In this month’s Meet the Staff blog, find out what a typical (or not so typical) day is like for our Head of Archives and Records Management, Vicky Parkinson.
My name’s Vicky and my main responsibility is looking after the archive on behalf of Royal Mail and Post Office Ltd. This covers a huge amount of tasks, from helping the companies manage their current records off-site, ensuring that the environmental conditions in our store are right for the archive, to ensuring the public search room runs smoothly, and having input into the exhibition design in the new museum gallery. Most days start off in Freeling House, with breakfast to help me recover from commuting into London with my three year old, who goes to nursery next door. I then dash over to our other office to attend our exhibitions and events planning group. My colleague Helen and I wanted to get the group’s thoughts on events for Explore your Archives in November. This year it will fall on our Saturday opening, so watch this space to see what we come up with! Then it was a brisk walk back to Freeling House, to give a tour of the archive to a donor or supporter. Tours are my favourite part of my job. No matter what people’s interests there’s always something in the archive they’ll find interesting. On this tour we looked at the cash books from the second half of the 17th Century, a graphic for the proposed sub-division of London into Districts from 1838 and ended with my favourite part of the archive, the posters and poster artwork.
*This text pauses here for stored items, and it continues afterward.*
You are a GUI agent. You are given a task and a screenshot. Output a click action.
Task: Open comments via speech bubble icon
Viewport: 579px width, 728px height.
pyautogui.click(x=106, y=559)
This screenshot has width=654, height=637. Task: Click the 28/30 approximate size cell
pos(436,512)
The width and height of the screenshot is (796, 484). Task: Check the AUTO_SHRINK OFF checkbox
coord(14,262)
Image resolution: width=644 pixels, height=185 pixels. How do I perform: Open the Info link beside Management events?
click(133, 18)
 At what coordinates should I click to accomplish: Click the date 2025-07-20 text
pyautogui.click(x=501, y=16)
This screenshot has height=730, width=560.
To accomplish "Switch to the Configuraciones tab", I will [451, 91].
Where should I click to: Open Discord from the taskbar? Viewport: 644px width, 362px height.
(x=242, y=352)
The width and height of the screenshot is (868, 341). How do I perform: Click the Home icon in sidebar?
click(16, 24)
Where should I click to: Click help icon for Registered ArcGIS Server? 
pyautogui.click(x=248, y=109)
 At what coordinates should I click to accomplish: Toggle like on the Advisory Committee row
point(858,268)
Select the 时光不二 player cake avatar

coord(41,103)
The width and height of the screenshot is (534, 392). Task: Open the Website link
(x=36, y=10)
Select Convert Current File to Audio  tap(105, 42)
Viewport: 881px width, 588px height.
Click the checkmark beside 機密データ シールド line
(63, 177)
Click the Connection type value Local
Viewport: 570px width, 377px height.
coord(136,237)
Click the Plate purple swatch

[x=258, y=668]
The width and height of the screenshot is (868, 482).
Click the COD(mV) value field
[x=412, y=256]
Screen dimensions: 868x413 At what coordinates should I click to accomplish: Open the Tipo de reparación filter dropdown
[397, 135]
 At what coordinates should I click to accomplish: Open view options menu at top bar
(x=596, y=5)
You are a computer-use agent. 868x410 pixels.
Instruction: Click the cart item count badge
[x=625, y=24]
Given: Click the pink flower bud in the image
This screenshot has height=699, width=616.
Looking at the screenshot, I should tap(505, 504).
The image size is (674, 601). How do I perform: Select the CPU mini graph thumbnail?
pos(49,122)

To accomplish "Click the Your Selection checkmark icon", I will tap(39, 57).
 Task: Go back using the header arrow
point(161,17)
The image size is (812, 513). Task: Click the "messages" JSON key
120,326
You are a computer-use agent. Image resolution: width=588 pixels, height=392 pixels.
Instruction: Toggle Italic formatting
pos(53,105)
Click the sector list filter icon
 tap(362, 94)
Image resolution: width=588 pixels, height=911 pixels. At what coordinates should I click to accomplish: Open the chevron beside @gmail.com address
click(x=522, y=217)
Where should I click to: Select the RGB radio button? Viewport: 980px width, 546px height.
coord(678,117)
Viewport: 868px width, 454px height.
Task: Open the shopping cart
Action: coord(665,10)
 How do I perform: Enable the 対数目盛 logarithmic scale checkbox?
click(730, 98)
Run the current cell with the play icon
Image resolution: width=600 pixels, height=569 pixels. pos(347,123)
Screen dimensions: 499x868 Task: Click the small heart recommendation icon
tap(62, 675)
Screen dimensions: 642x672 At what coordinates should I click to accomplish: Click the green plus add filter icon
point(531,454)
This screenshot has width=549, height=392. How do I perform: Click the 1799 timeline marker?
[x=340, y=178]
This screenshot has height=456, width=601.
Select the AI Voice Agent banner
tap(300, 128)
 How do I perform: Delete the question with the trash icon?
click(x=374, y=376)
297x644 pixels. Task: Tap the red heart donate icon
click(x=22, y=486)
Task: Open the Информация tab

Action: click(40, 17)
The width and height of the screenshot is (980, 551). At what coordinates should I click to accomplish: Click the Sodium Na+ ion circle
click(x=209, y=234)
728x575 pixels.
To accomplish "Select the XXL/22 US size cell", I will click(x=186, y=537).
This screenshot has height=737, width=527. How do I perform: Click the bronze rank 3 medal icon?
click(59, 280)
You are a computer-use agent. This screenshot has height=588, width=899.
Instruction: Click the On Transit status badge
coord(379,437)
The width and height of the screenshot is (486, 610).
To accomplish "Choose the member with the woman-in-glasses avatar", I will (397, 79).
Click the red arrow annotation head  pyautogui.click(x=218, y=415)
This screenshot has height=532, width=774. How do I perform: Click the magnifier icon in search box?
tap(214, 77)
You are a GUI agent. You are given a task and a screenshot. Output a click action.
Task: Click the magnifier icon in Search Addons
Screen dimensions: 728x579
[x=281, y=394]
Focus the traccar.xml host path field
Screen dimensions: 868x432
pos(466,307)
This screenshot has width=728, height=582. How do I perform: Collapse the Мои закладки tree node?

After a quick lunch it was time to sit down and attack my email inbox, which included looking over details on the latest plan for the new search room at The Postal Museum, where we will be moving to at the end of 2016. We are finalising the details of the room arrangement, from where the reference library shelves will go right down to the number and placement of power points! Time for one last task before the end of the day, looking through a list of semi-current files, to determine whether or not they are likely to be of historical importance or should be destroyed. Only between 2-5% of records that an organisation creates are permanently preserved in an archive. Public Records Legislation sets out how that decision should be made, and we have a rigorous appraisal process in place. It’s then time to pick my daughter up from nursery and face my biggest challenge of the day, my commute home.